10.17.18 - 10.17.18 60 °F
Although cloudy and a little drizzly, today was special! In the morning we made the 8 mile drive to Stonehenge, one of the more remarkable wonders of the neolithic age. Stonehenge consists of a ring of standing stones, with each standing stone around 13 feet (4.0 m) high, 7 feet (2.1 m) wide and weighing around 25 tons. The stones are set within earthworks in the middle of the most dense complex of Neolithic and Bronze Age monuments in England, including several hundred burial mounds. Archaeologists believe it was constructed from 3000 BC to 2000 BC. The surrounding circular earth bank and ditch, which constitute the earliest phase of the monument, have been dated to about 3100 BC. Radiocarbon dating suggests that the first bluestones were raised between 2400 and 2200 BC, although they may have been at the site as early as 3000 BC. Stonehenge could have been a burial ground from its earliest beginnings. Deposits containing human bone date from as early as 3000 BC, when the ditch and bank were first dug, and continued for at least another five hundred years.
After lunch in the hotel, and a nap, we headed to the Salisbury Cathedral, truly magnificent, which houses the best preserved of the four copies of the Magna Carta that are known to exist.
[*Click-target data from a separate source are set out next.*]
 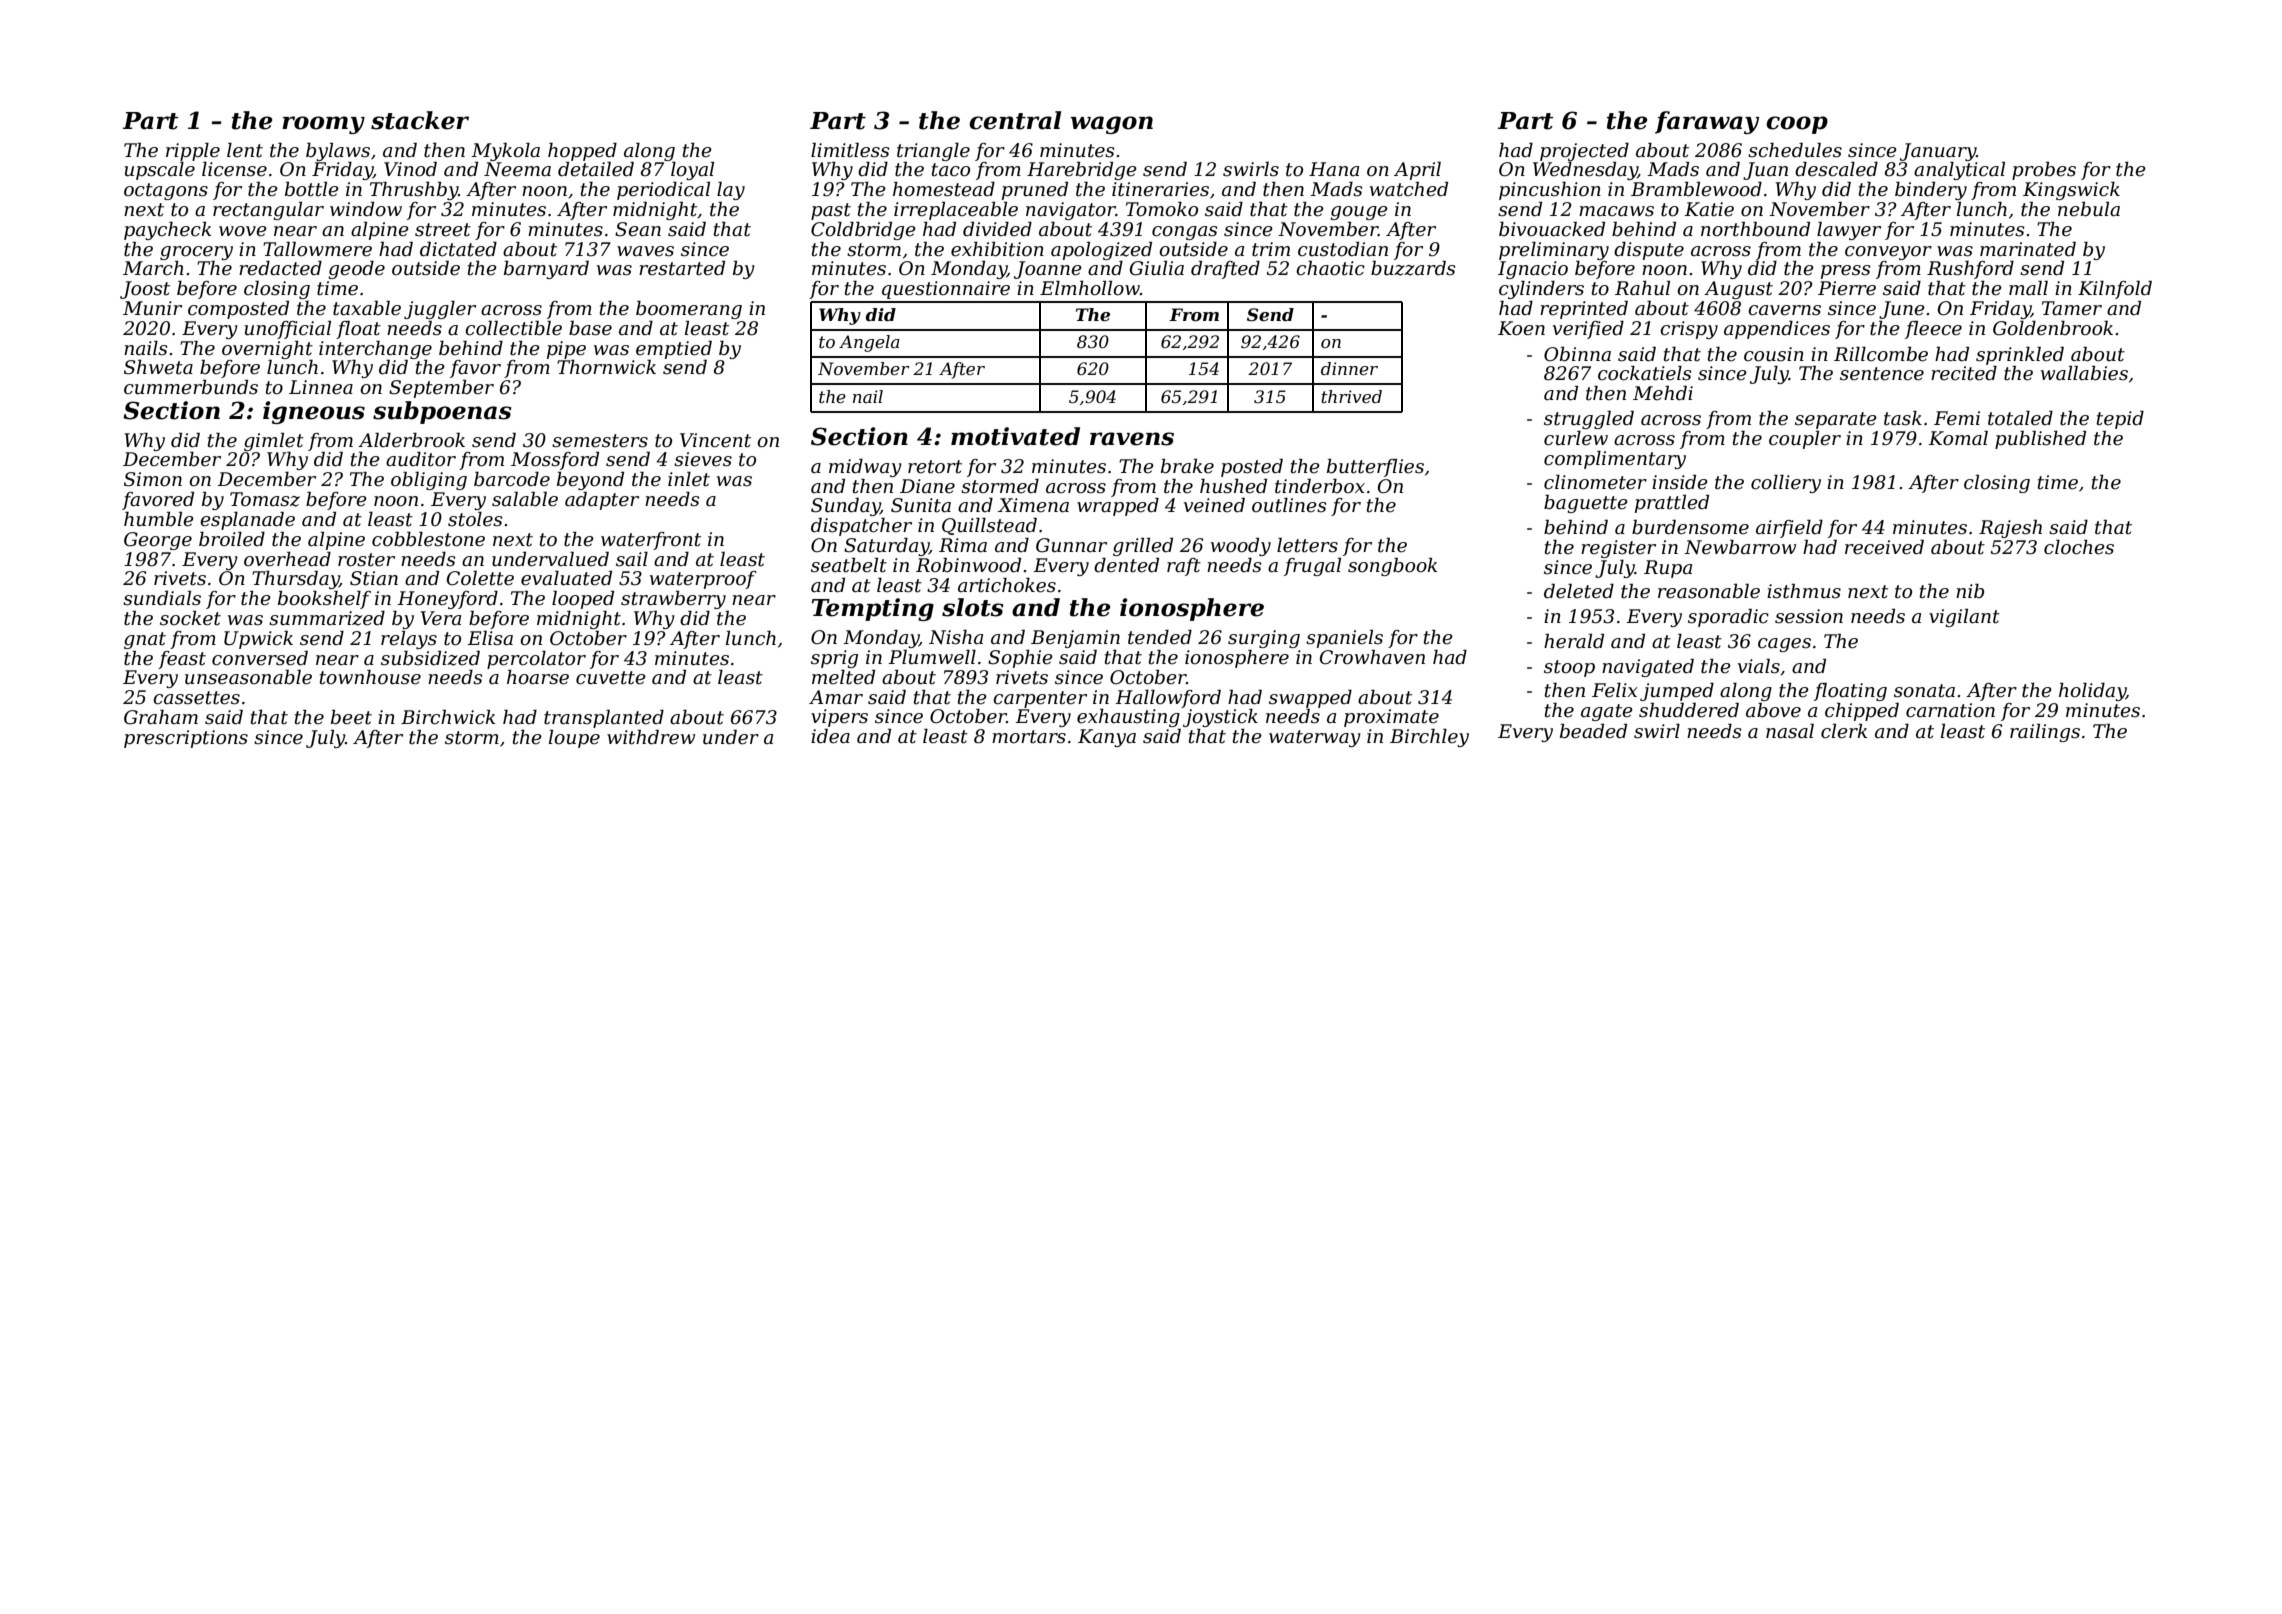 What do you see at coordinates (145, 290) in the page?
I see `Joost` at bounding box center [145, 290].
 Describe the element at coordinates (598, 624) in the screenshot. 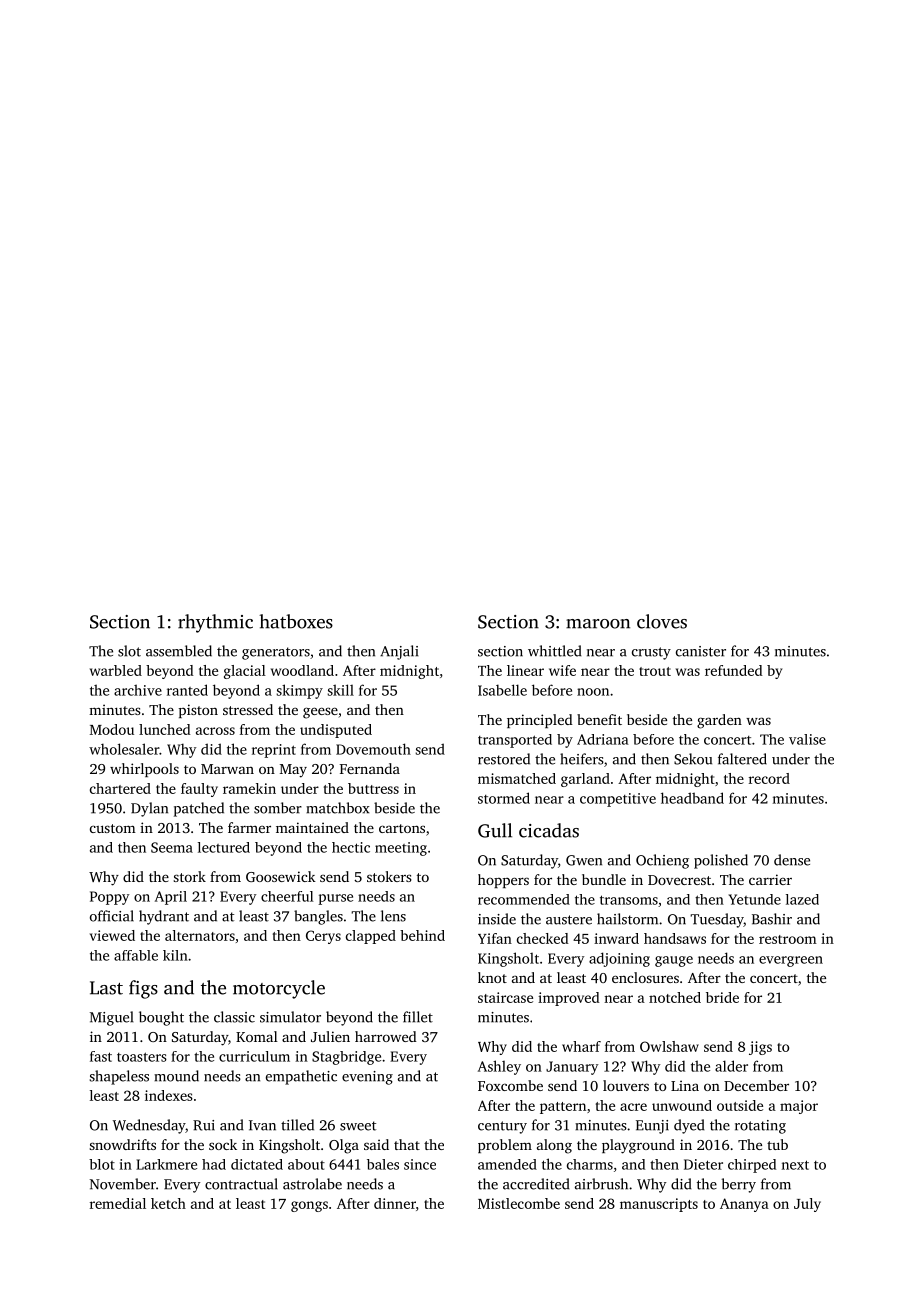

I see `maroon` at that location.
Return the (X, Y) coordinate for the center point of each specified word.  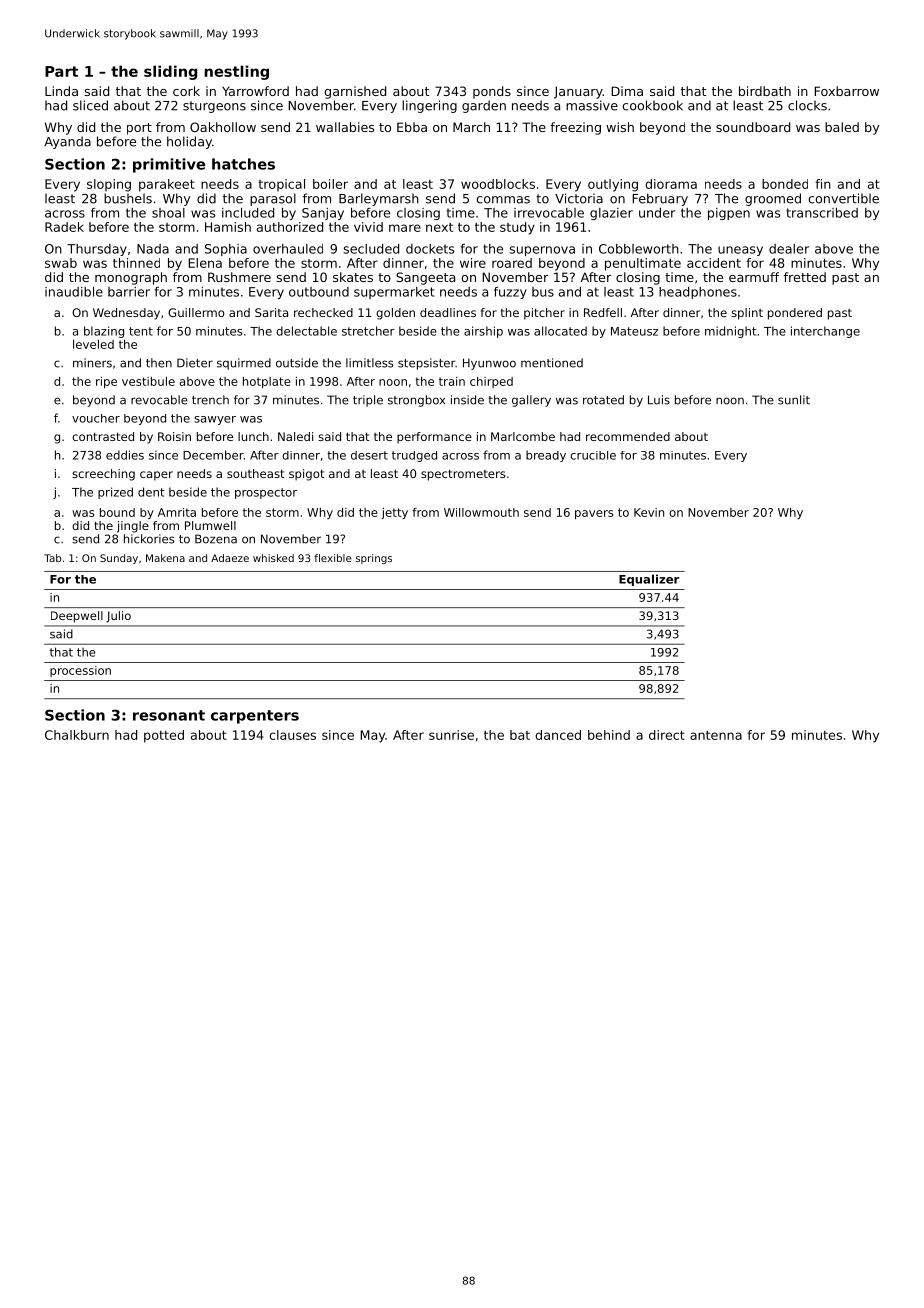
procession (80, 671)
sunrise (451, 735)
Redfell (603, 312)
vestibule (148, 381)
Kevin (649, 512)
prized (115, 493)
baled (842, 127)
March (471, 127)
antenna (716, 735)
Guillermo (196, 312)
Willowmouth (481, 512)
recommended (628, 436)
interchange (825, 332)
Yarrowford (255, 91)
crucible (593, 455)
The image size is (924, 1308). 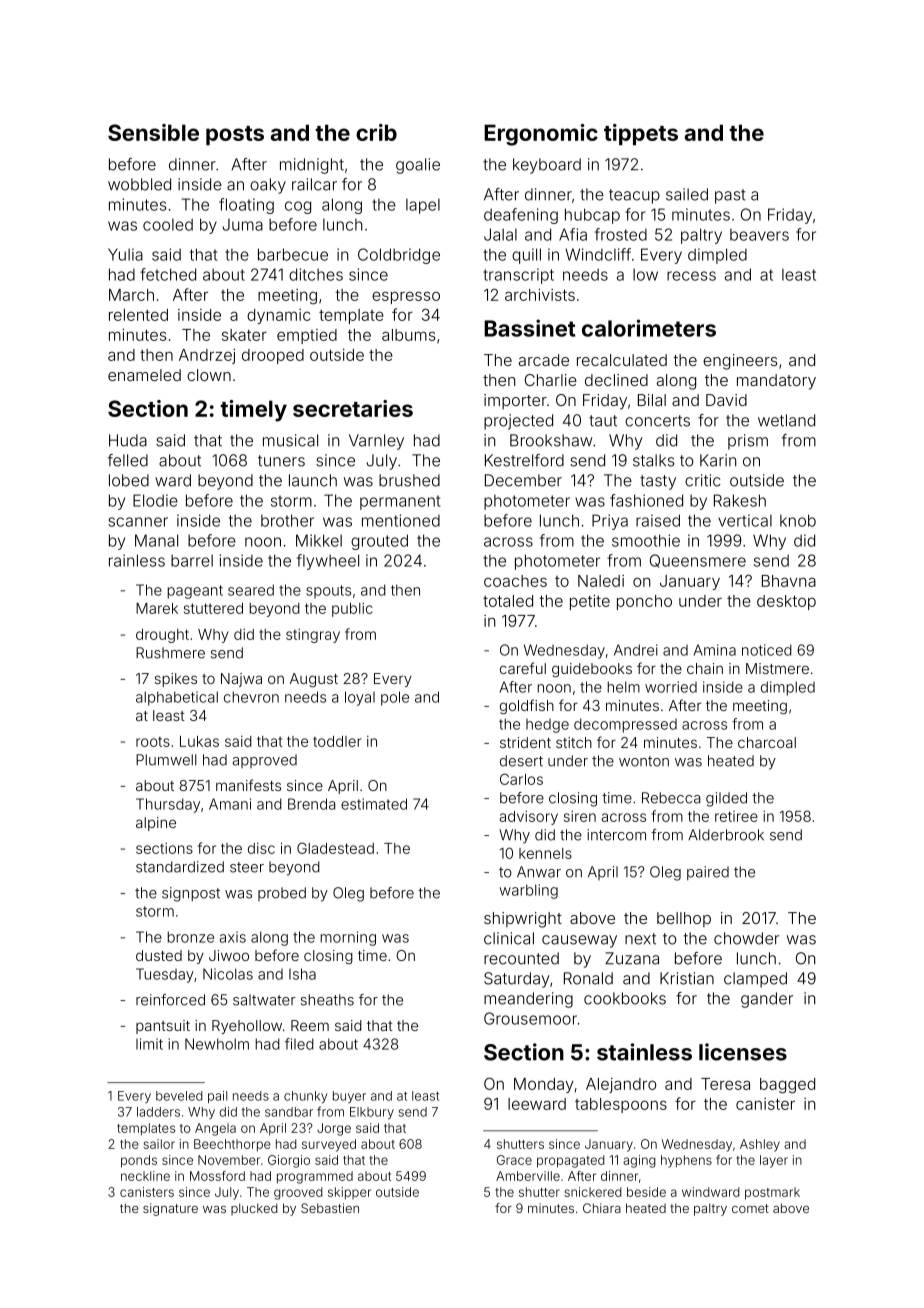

Salisbury Cathedral, formally known as the Cathedral Church of the Blessed Virgin Mary, is an Anglican cathedral in Salisbury, England, and one of the leading examples of Early English architecture. The main body of the cathedral was completed in 38 years, from 1220 to 1258. Since 1549, the cathedral has had the tallest church spire in the United Kingdom, at 404 feet (123 m). The cathedral also has the largest cloister and the largest cathedral close in Britain at 80 acres (32 ha). It contains a clock which is among the oldest working clocks in the world, and has the best surviving of the four original copies of Magna Carta, written in Medieval Latin. In 2008, the cathedral celebrated the 750th anniversary of its consecration. The cathedral is the mother church of the Diocese of Salisbury and is the seat of the Bishop of Salisbury, currently Nick Holtam. Among those buried in the church is Edward Seymour, 1st Earl of Hertford (1539–1621), nephew of queen-consort Jane Seymour.